* **What you will do**: Check every line below for the word "click" and copy the ones that have it.

* **Data extract**:
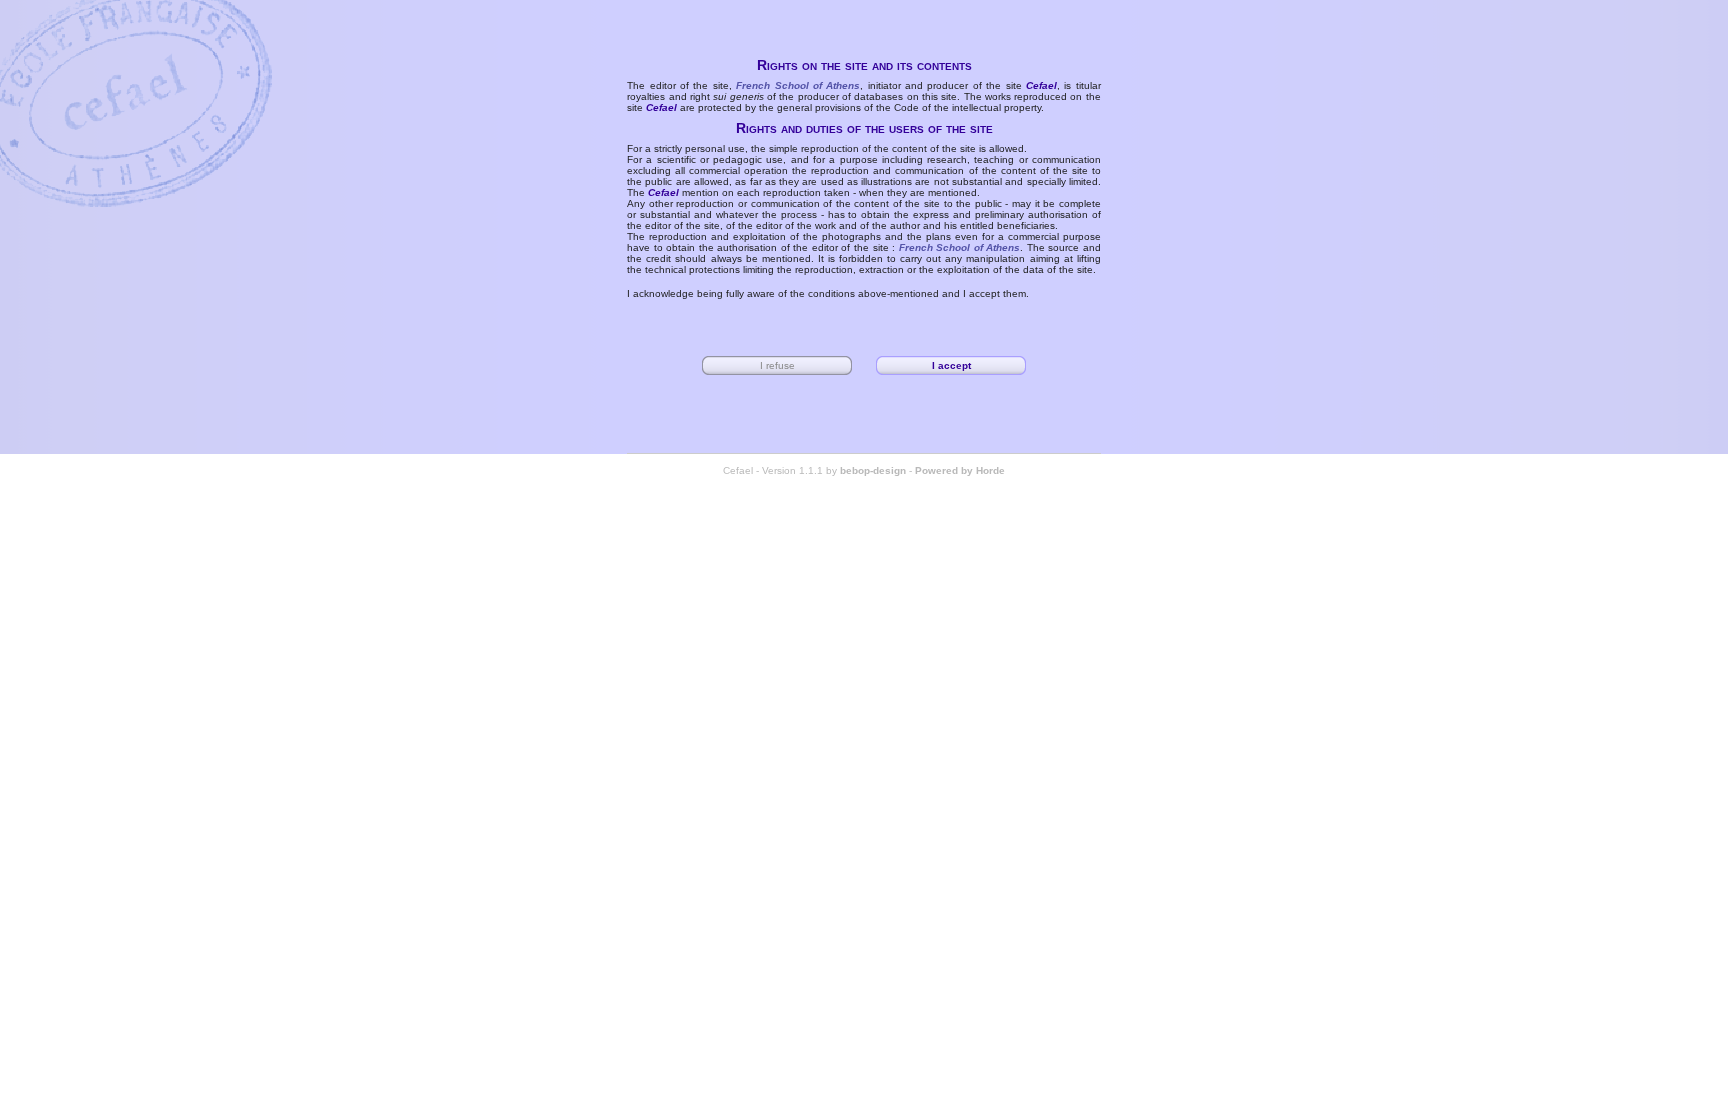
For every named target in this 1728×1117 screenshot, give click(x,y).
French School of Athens (798, 85)
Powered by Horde (960, 470)
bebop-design (873, 470)
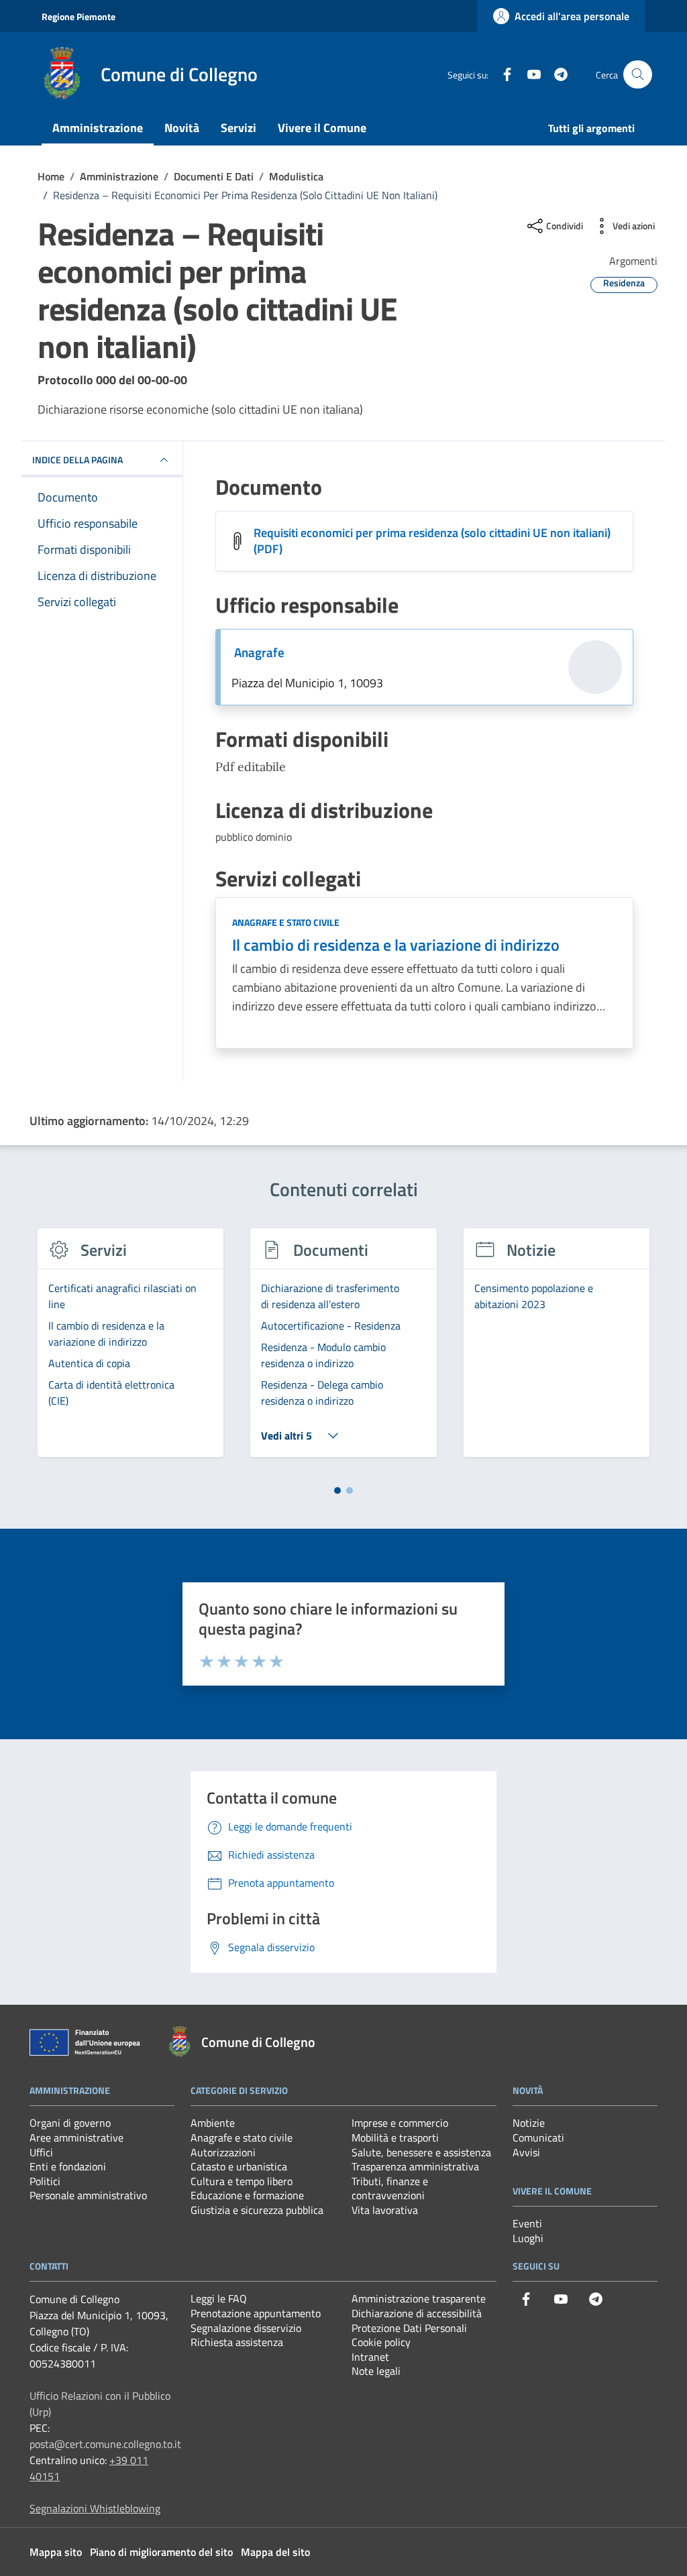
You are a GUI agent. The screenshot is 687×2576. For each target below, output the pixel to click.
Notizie (529, 2123)
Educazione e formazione (247, 2195)
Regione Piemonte (78, 16)
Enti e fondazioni (68, 2166)
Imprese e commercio (400, 2123)
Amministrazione (97, 128)
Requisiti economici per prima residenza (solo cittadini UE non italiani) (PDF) (432, 541)
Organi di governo (70, 2123)
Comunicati (538, 2137)
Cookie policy (381, 2342)
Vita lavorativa (385, 2210)
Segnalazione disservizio (246, 2328)
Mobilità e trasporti (395, 2137)
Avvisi (526, 2152)
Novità (181, 128)
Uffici (41, 2152)
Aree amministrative (76, 2137)
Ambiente (213, 2123)
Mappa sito (56, 2552)
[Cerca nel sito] (637, 74)
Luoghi (528, 2238)
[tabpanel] (130, 1350)
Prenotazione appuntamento (256, 2313)
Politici (45, 2181)
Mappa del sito (275, 2552)
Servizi (238, 128)
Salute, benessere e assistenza (421, 2152)
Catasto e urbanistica (239, 2166)
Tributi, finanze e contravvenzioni (390, 2188)
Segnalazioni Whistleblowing (95, 2508)
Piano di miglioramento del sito (161, 2552)
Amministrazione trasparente (419, 2298)
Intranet (370, 2357)
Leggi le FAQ (219, 2298)
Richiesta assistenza (237, 2342)
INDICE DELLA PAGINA (77, 460)
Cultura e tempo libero (242, 2181)
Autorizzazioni (223, 2152)
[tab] (337, 1490)
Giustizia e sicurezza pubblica (257, 2210)
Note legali (376, 2371)
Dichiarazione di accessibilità (417, 2313)
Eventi (527, 2223)
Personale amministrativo (88, 2195)
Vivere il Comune (322, 128)
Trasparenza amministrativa (415, 2166)
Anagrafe (259, 652)
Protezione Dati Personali (409, 2328)
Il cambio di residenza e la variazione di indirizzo (396, 945)
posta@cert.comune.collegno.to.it (105, 2444)
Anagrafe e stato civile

* **Written solution**:
For every named target in this 1728×1117 screenshot, give click(x,y).
You are a GUI agent. The screenshot is 687×2576. For each target below, output the pixel to click.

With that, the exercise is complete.